● **Given request 1**:
According to the surf fin interview, when should a 2+1 fin setup be used on a longboard?
● **Given request 2**:
Repeat the passage of the surf fin interview that opens with the words containing "The general foil" and closes with "a longboard, never.".
● **Given request 3**:
Carry the surf fin interview on past its final line.

+++ Page text +++

Hello Clovis! First of all, thank you for letting us some minutes to answer some questions about single fins and longboard fins. Let’s start with a very simple but key question: How important is it to ride the right template?

Clovis: Of course depending on your skills ( a good surfer can ride anything, but will be more sensitive to details) you might find it important to have the right fin on the right board.
It can change drastically the mood of your board, and its behaviour in different types of waves.
There’s some basics to fins, but as with everything else in surfing, the most important is that it feels good to you.

In terms of longboarding, how do you choose your fin?

C: We got the chance to have a wide array of fins nowadays. Especially regarding Dolphin style fins.
I’d say first, analyze what you’d ultimately like to do on a longboard. Noseriding, maybe turning or both, or just going fast through sections all the way to the beach?
Next, size can be crucial, depending on your weight and if your regular waves are soft and clean, or a powerful beach break, for example, you might want to go smaller or bigger.

Best fin for noseriding? for turning? and best mix?

C: For noseriding, I am especially fond of the fins made in 65/66 at the height of longboard. they were pivot style fins but very lively too.
Turning, you can go towards more Australian fins influenced by Greenough and his different stages in the late 60’s.
Flex is key for the kickback, but sometimes a stiff fin in solid waves is interesting as well.
The best mix is without hesitation a combination of wide base and refined tip with a bit of flex throughout the fin. You could travel the world with just a few of these fins in different sizes and any board you’d be surfing would instantly be better.

Key aspects to take into account when buying a longboard fin.

C: Is your fin correctly finished? Was it made by a company that knows about fins? or just a cool design that doesn’t mean anything? Is it the right size for your board?
and eventually, don’t follow the trends, is it looking good for you?

We also asked our community via social media, here you have some interesting questions:

What kind of fin for a traditional shortboard single fin?

C: I’d go for a 70’s template style, anything upright in the 7’5 in. for real waves.
If it’s a softer style of the board (egg, midlength) in the 9 in. with a bit of flex and a refined template.

Why do most fins have sharp leading edges?

C: I don’t have an answer for this, but most fins erode with time and dragging on the sand, eventually refining the tip ( especially on volan fins).
The general foil of the fin is way more important than these edges anyway.

Which fin is the best for longboard?

C: The one that suits you the best ! In my opinion, having a few fins and being able to try more pivot, then more refined fins is like cooking the same dish and mixing up with different
ingredients each time. Once your board is glassed, the fin will be the only element you can actually adjust.

2 +1 when and where?

C: On a longboard, never.
On a midlength or shortboard, if you’d like to rely on a side bite in order to go more vertical.

+++ Stored records +++

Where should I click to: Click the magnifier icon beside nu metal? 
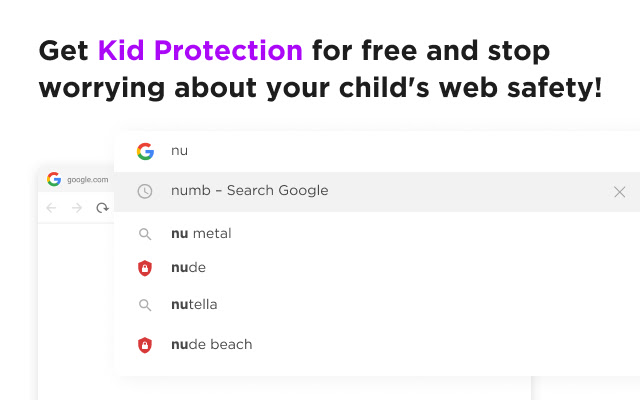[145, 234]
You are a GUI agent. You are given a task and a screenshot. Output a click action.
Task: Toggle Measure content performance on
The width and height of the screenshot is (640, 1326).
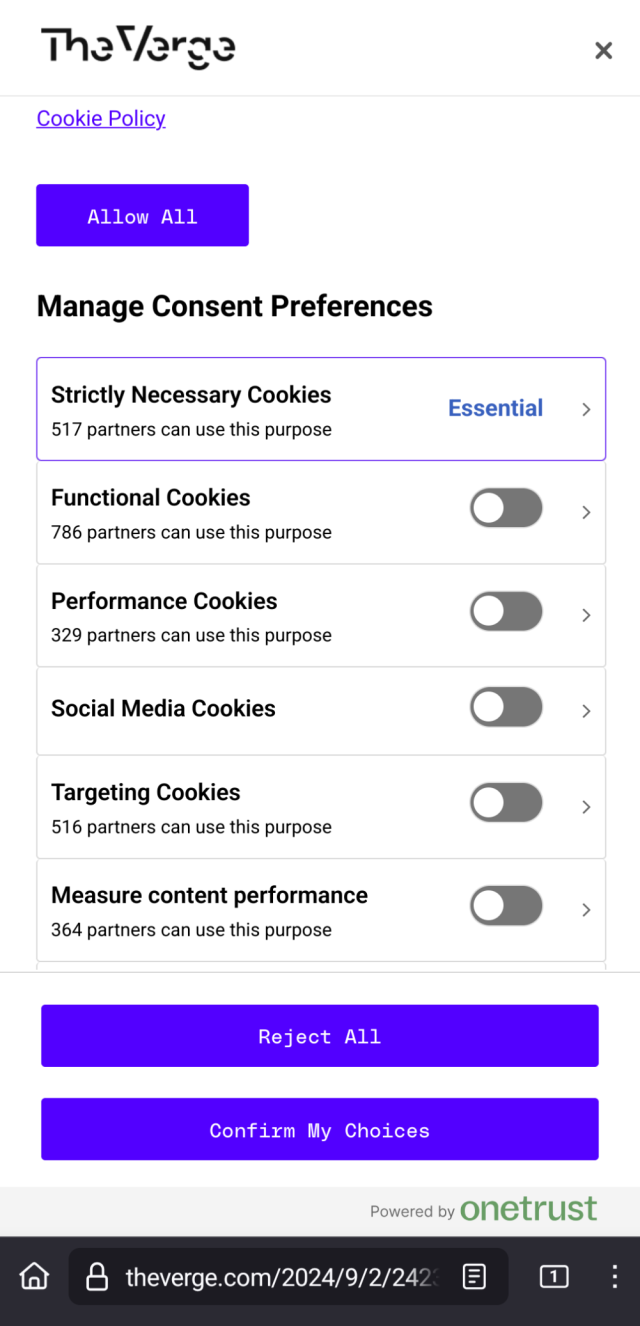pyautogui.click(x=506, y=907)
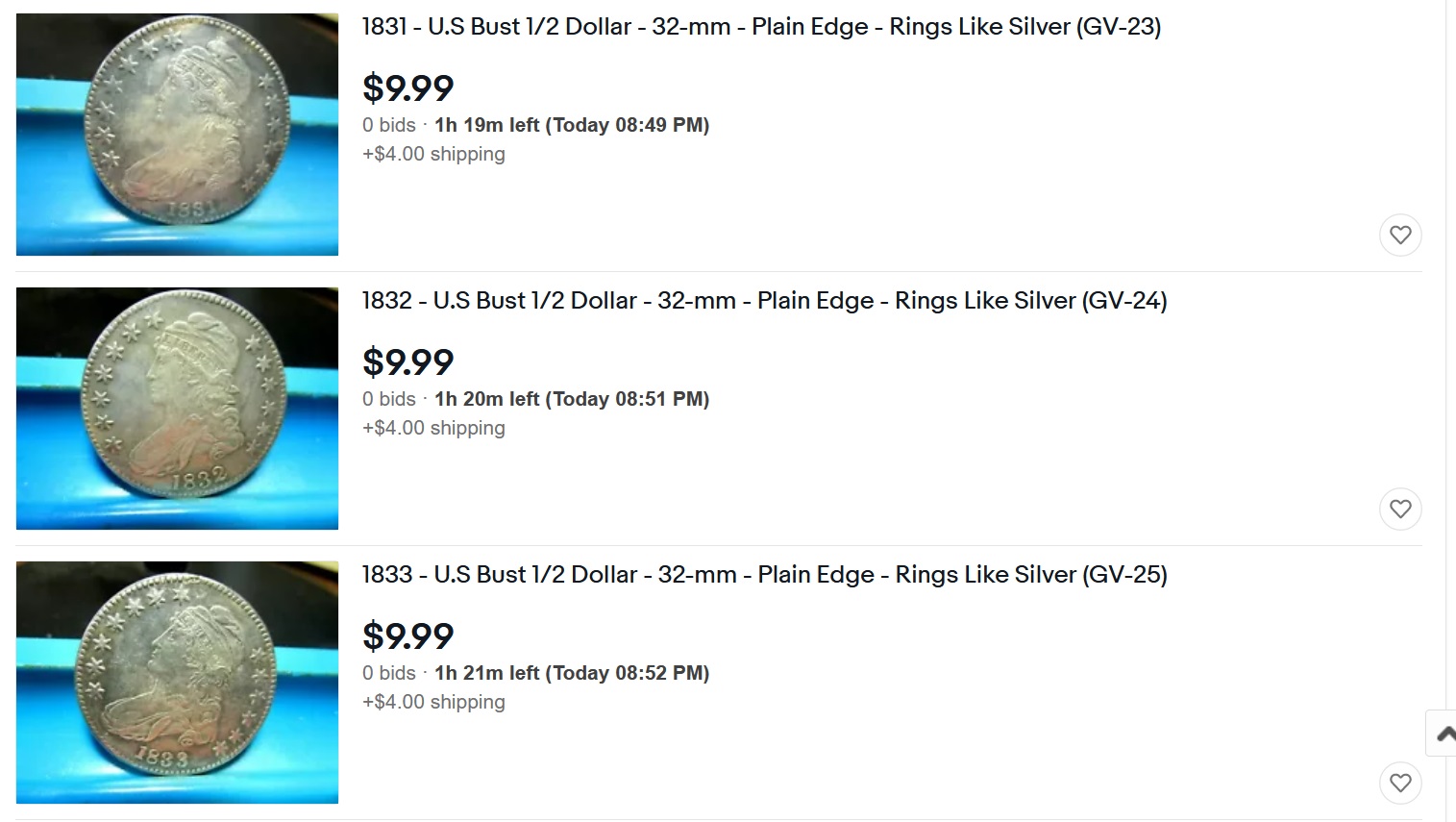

+++

● **Exercise response 1**:
Never.

● **Exercise response 2**:
The general foil of the fin is way more important than these edges anyway.

Which fin is the best for longboard?

C: The one that suits you the best ! In my opinion, having a few fins and being able to try more pivot, then more refined fins is like cooking the same dish and mixing up with different
ingredients each time. Once your board is glassed, the fin will be the only element you can actually adjust.

2 +1 when and where?

C: On a longboard, never.

● **Exercise response 3**:
I like to ride performance but look for a more classic feeling. Which fin should I choose?

C: Something not too big like 9’75 and with a fuller template than the dolphin fin style. From there you could decide on, more pivot style? more refined?

I ride a 10’1 eagle glider, haven’t found the correct fin, any ideas?

C: You can go Skip Frye style and put a 6’5 or 7’5 in the upright template. The bigger the board, the less the fin is a rule of thumb, as you tend to use the rails more, the fin being only here for take-off and as a stabilizer.
If you’d wish to turn more, 9 inches can allow you that. anything bigger and your glider will go slow in my opinion.

Thanks a lot, Clovis! Anything more to add?

C: Here are some Deflow fins in connection with what I discussed above
Modele Rouge: for a starting approach to classic longboarding, and a good simple fin to use.
Modele Cream, SaltWater or Margaux :  The fin that everyone should have in his quiver. turning trimming or holding noserides in the pocket. this is the one.
Modele DnD: For refined surfers, understanding a more subtle approach to surfing
note: you could use the cream model in a shorter size, mini cream, for gliders, single fins shortboard, etc, this template is like a good pair of 501, it works!


Beyond The Noise

Noah Lane is a great example of nomadic lifestyle. He left the warm waters of Gold Coast and replaced his boardshorts for wearing thick wetsuits on the cold waves of Ireland. He is humble, lives simply and never misses a great day of surfing.

We talked with him few weeks ago with the release of his latest film with Harrison Roach, directed by Andrew Kaineder.

DEFLOW: Hello Noah! How is everything going? It seems you’ve been busy with a new project, Beyond The Noise, right? Can you tell us more about it?

Noah: Yeah so Beyond the Noise is essentially an experimental surf film by my friend and director Andrew Kaineder who was kind enough to ask me to be involved. He got an incredible group of creative people along for the ride and created a 40 minute film that I think is a great representation of what I see in surfing.

Deflow: Watching the trailer, we couldn’t help thinking on the era we are living, surrounded by the technology industry. How did you get to the idea for the documentary?

Noah: It’s a lot of Andrew's personal vision on the world around us, our disconnection and separation from nature told through the medium of surfing. For me the idea resonated strongly and I felt that deeper, there was a sense of telling what I find in surfing- the elements of escapism and being in an uncontrollable environment. So often these days we construct haven's where we're removed or masters of the natural world so it's nice to see a depiction of the places where you can still feel like a small cog in a larger machine.

D:How long have you been filming? How many people are involved in the project?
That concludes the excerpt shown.